*RECORDED DATA*
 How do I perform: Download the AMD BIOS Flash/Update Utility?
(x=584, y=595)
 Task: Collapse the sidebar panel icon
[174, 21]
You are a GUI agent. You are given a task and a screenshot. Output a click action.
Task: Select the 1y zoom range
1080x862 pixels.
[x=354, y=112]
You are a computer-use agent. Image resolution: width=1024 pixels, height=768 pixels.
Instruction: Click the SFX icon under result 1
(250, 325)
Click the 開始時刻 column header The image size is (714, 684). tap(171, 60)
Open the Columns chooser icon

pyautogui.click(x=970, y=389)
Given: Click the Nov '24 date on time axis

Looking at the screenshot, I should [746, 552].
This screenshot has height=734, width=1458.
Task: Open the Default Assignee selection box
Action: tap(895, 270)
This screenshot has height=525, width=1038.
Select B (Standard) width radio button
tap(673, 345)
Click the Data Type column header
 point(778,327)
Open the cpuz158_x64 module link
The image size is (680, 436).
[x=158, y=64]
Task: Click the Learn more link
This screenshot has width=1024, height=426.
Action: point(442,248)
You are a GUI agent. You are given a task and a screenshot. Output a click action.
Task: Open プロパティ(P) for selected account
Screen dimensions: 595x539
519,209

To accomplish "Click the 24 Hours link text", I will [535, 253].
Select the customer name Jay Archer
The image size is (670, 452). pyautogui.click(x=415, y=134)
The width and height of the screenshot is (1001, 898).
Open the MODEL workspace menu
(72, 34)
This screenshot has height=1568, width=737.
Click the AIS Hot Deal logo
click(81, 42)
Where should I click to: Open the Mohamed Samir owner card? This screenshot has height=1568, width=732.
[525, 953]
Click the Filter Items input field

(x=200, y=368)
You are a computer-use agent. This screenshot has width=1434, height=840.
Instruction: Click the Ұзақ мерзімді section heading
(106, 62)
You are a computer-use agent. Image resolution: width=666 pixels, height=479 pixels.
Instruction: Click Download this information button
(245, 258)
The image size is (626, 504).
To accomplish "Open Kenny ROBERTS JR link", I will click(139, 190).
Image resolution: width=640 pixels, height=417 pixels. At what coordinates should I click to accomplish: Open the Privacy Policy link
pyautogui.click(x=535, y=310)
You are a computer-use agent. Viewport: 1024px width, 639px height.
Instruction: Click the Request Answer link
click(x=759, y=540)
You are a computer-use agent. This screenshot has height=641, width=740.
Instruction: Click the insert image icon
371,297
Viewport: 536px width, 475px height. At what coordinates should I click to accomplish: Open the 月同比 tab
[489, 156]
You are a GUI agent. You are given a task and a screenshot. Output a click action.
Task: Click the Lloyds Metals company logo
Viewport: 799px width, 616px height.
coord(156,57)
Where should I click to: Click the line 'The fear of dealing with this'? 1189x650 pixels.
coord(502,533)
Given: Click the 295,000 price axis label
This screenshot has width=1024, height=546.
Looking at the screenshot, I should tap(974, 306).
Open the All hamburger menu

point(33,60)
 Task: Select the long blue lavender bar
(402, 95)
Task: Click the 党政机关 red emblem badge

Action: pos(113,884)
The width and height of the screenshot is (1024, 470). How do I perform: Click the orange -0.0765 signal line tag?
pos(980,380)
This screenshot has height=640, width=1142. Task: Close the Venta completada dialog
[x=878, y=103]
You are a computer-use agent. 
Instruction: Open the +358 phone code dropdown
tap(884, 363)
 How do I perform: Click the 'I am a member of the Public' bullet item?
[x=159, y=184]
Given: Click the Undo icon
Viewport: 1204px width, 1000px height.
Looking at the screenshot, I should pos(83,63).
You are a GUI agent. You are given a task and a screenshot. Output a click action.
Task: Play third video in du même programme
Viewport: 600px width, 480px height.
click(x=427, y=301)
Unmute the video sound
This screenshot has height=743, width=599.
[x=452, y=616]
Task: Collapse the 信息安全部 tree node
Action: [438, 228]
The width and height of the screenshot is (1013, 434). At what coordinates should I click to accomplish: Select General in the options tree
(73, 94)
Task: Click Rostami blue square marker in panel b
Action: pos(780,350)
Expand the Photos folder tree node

*TASK INSTRUCTIONS*
From the first line to the last, copy the records exactly as they appear above.

*SOLUTION TO THIS TASK*
 How do I perform: Download the AMD BIOS Flash/Update Utility?
(x=584, y=595)
 Task: Collapse the sidebar panel icon
[174, 21]
You are a GUI agent. You are given a task and a screenshot. Output a click action.
Task: Select the 1y zoom range
1080x862 pixels.
[x=354, y=112]
You are a computer-use agent. Image resolution: width=1024 pixels, height=768 pixels.
Instruction: Click the SFX icon under result 1
(250, 325)
Click the 開始時刻 column header The image size is (714, 684). tap(171, 60)
Open the Columns chooser icon

pyautogui.click(x=970, y=389)
Given: Click the Nov '24 date on time axis

Looking at the screenshot, I should [746, 552].
This screenshot has height=734, width=1458.
Task: Open the Default Assignee selection box
Action: tap(895, 270)
This screenshot has height=525, width=1038.
Select B (Standard) width radio button
tap(673, 345)
Click the Data Type column header
 point(778,327)
Open the cpuz158_x64 module link
The image size is (680, 436).
[x=158, y=64]
Task: Click the Learn more link
This screenshot has width=1024, height=426.
Action: point(442,248)
You are a GUI agent. You are given a task and a screenshot. Output a click action.
Task: Open プロパティ(P) for selected account
Screen dimensions: 595x539
519,209

To accomplish "Click the 24 Hours link text", I will [535, 253].
Select the customer name Jay Archer
The image size is (670, 452). pyautogui.click(x=415, y=134)
The width and height of the screenshot is (1001, 898).
Open the MODEL workspace menu
(72, 34)
This screenshot has height=1568, width=737.
Click the AIS Hot Deal logo
click(81, 42)
Where should I click to: Open the Mohamed Samir owner card? This screenshot has height=1568, width=732.
[525, 953]
Click the Filter Items input field

(x=200, y=368)
You are a computer-use agent. This screenshot has width=1434, height=840.
Instruction: Click the Ұзақ мерзімді section heading
(106, 62)
You are a computer-use agent. Image resolution: width=666 pixels, height=479 pixels.
Instruction: Click Download this information button
(245, 258)
The image size is (626, 504).
To accomplish "Open Kenny ROBERTS JR link", I will click(139, 190).
Image resolution: width=640 pixels, height=417 pixels. At what coordinates should I click to accomplish: Open the Privacy Policy link
pyautogui.click(x=535, y=310)
You are a computer-use agent. Viewport: 1024px width, 639px height.
Instruction: Click the Request Answer link
click(x=759, y=540)
You are a computer-use agent. This screenshot has height=641, width=740.
Instruction: Click the insert image icon
371,297
Viewport: 536px width, 475px height. At what coordinates should I click to accomplish: Open the 月同比 tab
[489, 156]
You are a GUI agent. You are given a task and a screenshot. Output a click action.
Task: Click the Lloyds Metals company logo
Viewport: 799px width, 616px height.
coord(156,57)
Where should I click to: Click the line 'The fear of dealing with this'? 1189x650 pixels.
coord(502,533)
Given: Click the 295,000 price axis label
This screenshot has width=1024, height=546.
Looking at the screenshot, I should tap(974, 306).
Open the All hamburger menu

point(33,60)
 Task: Select the long blue lavender bar
(402, 95)
Task: Click the 党政机关 red emblem badge

Action: pos(113,884)
The width and height of the screenshot is (1024, 470). How do I perform: Click the orange -0.0765 signal line tag?
pos(980,380)
This screenshot has height=640, width=1142. Task: Close the Venta completada dialog
[x=878, y=103]
You are a computer-use agent. 
Instruction: Open the +358 phone code dropdown
tap(884, 363)
 How do I perform: Click the 'I am a member of the Public' bullet item?
[x=159, y=184]
Given: Click the Undo icon
Viewport: 1204px width, 1000px height.
Looking at the screenshot, I should pos(83,63).
You are a GUI agent. You are given a task and a screenshot. Output a click action.
Task: Play third video in du même programme
Viewport: 600px width, 480px height.
click(x=427, y=301)
Unmute the video sound
This screenshot has height=743, width=599.
[x=452, y=616]
Task: Collapse the 信息安全部 tree node
Action: [438, 228]
The width and height of the screenshot is (1013, 434). At what coordinates should I click to accomplish: Select General in the options tree
(73, 94)
Task: Click Rostami blue square marker in panel b
Action: pos(780,350)
Expand the Photos folder tree node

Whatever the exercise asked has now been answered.